– Что такое “воплощение свободы”? – спросил Конор.
– То, что ты пронырливый мелкий нахал, – сказала Фиона.
– Нет, серьезно, – не унималась Айна, – разве не лучше им зайти к кому-нибудь и дождаться тебя?
– Я н-никуда не пойду, – заявил Донал.
– А если что-то будет не так, Донал за Конором присмотрит, – сказала Нора. – И я буду приходить домой на обед в середине дня.
– Кто же будет этот обед готовить?
– Я, накануне вечером, а Донал сварит картошку, как вернется из школы.

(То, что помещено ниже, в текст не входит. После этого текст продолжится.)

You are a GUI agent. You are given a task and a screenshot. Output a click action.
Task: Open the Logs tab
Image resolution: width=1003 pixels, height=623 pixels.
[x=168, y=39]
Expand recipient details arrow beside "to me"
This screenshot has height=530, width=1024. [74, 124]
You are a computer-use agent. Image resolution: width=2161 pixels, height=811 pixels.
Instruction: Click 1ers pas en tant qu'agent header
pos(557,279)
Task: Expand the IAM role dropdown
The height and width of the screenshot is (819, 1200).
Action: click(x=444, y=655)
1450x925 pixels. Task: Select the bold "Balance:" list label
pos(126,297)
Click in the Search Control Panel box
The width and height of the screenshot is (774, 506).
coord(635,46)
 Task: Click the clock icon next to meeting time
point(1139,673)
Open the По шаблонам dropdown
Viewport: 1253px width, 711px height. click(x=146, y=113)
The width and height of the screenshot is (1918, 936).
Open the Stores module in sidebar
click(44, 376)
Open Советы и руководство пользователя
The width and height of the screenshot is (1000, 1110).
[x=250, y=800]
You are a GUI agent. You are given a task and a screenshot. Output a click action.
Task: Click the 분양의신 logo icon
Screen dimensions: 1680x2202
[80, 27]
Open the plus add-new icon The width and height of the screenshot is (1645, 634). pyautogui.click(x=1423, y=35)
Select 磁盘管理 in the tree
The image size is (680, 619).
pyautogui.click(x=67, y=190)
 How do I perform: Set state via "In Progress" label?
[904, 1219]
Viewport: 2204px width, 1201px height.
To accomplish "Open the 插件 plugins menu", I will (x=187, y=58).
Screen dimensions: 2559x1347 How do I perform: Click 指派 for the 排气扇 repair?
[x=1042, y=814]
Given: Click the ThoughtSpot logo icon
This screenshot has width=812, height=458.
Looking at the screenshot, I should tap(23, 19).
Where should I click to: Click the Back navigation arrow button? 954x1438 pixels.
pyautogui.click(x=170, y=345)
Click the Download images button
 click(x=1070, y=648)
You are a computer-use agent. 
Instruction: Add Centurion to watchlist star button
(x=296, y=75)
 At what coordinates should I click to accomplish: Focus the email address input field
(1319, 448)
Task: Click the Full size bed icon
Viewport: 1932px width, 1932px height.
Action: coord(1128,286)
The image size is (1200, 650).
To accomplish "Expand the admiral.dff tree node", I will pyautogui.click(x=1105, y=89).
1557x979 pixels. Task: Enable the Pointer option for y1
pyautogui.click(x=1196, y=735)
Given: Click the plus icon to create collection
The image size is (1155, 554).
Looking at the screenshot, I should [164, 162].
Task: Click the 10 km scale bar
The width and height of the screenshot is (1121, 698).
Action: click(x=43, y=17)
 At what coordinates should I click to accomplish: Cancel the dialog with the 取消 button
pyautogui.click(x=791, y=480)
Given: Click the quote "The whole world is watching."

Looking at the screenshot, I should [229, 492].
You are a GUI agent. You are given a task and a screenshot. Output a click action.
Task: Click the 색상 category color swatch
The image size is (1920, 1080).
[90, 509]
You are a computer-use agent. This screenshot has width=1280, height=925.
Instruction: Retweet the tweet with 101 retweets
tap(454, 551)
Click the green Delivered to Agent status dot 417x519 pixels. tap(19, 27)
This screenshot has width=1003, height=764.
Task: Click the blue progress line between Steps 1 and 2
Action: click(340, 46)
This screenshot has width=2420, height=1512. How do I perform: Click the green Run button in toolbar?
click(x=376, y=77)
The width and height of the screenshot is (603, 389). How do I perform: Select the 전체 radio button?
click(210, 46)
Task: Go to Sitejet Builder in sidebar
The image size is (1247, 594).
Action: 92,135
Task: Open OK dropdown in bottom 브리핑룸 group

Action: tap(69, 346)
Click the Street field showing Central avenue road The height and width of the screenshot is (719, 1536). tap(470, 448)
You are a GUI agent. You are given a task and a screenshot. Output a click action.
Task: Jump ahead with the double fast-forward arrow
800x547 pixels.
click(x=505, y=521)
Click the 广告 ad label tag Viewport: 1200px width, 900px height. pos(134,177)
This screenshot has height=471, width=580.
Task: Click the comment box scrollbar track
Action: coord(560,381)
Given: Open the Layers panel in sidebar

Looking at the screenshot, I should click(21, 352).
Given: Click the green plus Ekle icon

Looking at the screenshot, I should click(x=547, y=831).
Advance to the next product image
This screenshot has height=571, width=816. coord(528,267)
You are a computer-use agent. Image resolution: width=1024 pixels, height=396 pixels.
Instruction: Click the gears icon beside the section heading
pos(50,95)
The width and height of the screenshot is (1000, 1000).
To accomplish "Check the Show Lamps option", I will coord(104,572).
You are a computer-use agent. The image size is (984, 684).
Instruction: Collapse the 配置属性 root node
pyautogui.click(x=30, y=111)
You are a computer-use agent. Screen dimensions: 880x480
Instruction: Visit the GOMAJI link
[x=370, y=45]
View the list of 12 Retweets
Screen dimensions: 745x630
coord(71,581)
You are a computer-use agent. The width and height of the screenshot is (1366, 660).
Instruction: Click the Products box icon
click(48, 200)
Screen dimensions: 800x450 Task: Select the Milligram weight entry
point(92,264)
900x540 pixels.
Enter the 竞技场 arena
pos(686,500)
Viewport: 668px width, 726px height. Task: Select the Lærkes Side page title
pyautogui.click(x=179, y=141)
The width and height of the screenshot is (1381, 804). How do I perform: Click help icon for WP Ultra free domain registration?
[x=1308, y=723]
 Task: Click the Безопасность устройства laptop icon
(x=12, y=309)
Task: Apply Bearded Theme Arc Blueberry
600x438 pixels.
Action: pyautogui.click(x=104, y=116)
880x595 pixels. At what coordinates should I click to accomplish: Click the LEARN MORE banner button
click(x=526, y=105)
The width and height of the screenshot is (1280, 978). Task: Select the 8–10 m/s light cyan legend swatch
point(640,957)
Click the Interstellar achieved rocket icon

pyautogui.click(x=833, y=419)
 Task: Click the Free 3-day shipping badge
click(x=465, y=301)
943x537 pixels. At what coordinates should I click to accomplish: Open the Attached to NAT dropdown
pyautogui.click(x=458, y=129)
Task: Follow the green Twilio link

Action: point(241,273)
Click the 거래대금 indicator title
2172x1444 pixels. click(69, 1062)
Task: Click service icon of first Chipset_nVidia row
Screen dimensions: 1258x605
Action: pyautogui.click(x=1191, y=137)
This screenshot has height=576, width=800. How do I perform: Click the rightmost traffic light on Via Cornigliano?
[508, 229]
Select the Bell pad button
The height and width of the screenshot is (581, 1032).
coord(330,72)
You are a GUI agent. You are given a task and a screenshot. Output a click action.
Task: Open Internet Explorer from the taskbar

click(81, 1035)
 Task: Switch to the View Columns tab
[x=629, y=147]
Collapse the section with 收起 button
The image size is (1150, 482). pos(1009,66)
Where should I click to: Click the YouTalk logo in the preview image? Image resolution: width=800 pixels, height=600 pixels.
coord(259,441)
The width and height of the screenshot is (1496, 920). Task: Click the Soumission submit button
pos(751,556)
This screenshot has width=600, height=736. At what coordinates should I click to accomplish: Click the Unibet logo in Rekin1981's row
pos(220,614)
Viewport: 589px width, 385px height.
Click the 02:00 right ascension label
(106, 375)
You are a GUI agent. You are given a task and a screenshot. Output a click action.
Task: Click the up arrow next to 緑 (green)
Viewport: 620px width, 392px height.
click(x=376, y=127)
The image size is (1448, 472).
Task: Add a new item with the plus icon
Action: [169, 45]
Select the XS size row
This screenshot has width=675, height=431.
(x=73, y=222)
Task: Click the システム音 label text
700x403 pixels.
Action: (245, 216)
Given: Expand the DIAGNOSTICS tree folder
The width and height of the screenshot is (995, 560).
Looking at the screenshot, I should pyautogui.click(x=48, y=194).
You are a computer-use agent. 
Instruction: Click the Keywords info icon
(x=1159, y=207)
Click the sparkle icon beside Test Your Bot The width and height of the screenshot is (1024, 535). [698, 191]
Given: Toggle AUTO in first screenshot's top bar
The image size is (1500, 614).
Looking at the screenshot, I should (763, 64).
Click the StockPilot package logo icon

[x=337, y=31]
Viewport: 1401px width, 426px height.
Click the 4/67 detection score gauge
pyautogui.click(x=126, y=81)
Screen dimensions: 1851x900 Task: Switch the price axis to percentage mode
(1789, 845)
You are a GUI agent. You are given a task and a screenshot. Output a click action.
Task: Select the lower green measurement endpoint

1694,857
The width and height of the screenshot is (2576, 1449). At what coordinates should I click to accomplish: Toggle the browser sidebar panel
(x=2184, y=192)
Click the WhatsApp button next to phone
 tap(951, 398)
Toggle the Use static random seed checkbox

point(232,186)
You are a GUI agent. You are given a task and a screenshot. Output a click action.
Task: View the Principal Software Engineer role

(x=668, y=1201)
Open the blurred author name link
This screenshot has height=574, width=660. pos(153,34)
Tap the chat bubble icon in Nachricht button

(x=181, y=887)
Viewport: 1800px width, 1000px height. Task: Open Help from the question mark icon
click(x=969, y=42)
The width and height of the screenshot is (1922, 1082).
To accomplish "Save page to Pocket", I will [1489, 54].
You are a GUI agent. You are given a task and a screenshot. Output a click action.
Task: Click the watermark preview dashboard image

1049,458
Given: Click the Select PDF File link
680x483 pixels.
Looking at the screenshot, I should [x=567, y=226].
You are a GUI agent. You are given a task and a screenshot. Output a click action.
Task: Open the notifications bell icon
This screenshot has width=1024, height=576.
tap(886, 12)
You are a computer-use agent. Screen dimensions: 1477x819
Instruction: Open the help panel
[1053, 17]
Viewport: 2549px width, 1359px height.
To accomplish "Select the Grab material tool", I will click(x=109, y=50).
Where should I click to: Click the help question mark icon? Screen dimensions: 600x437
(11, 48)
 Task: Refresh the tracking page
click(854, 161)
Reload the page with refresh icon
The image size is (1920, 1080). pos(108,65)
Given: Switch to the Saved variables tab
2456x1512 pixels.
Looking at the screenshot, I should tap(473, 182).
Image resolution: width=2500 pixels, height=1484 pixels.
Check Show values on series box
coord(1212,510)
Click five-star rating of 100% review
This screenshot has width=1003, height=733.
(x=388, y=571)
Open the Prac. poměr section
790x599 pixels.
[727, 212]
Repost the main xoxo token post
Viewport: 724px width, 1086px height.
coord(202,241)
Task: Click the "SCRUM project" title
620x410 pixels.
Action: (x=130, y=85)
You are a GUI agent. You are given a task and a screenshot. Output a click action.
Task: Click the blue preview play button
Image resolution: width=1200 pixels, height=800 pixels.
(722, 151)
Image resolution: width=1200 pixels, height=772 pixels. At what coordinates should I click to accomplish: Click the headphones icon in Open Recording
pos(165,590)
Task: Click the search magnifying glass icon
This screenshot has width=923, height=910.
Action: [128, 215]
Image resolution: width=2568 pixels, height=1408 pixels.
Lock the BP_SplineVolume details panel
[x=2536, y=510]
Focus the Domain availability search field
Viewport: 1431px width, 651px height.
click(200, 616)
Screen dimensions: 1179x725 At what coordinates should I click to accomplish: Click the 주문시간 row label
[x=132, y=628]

Она вдруг ощутила себя подозреваемой на допросе и подумала, не сменить ли тему. Все пятеро, похоже, теперь относились к ней настороженно, как будто она устроилась в контору Гибни, чтобы уклониться от по-настоящему важных обязанностей. Никто из детей не знал, как мало у них денег, и она понятия не имела, что Кэтрин наговорила Уне. Поскольку машина стояла у палисадника, а в доме не наблюдалось признаков нищеты, никто из них не понимал, до чего все зыбко, несмотря на продажу дома в Куше, и что машину тоже придется продать, если Нора не устроится на службу, а после настанет время обдумать и переезд в дом поменьше.
– Почему не уехать в Дублин, не поискать работу там? – спросила Айна.
– Какую, например?
– Не знаю. В конторе.
– Я не хочу в Дублин, – сказал Конор. – Терпеть не могу дублинцев.
– А чем они провинились? – осведомилась Уна.
– Они как миссис Батлер из “Толка Роу”, – ответил Конор, – или миссис Фини, или Джек Нолан, или Пегги Нолан. Одна болтовня.
– Тебя мы можем оставить здесь, чтобы не пропустил ни серии, – сказала Фиона.
– А женщина эта, Пресвятое Сердце, так и заведует конторой? – спросила Уна. – Как ее звать?
– Фрэнси Кавана, – ответила Нора.
– Помнишь Бреду Доббс? – спросила Уна. – Так вот ее дочь работала в этой конторе. О господи, мне, наверно, не следует это рассказывать. Конор, если где-нибудь брякнешь, я лично откушу тебе оба уха.
– Конор – могила, можно доверить любой секрет, – сказала Фиона.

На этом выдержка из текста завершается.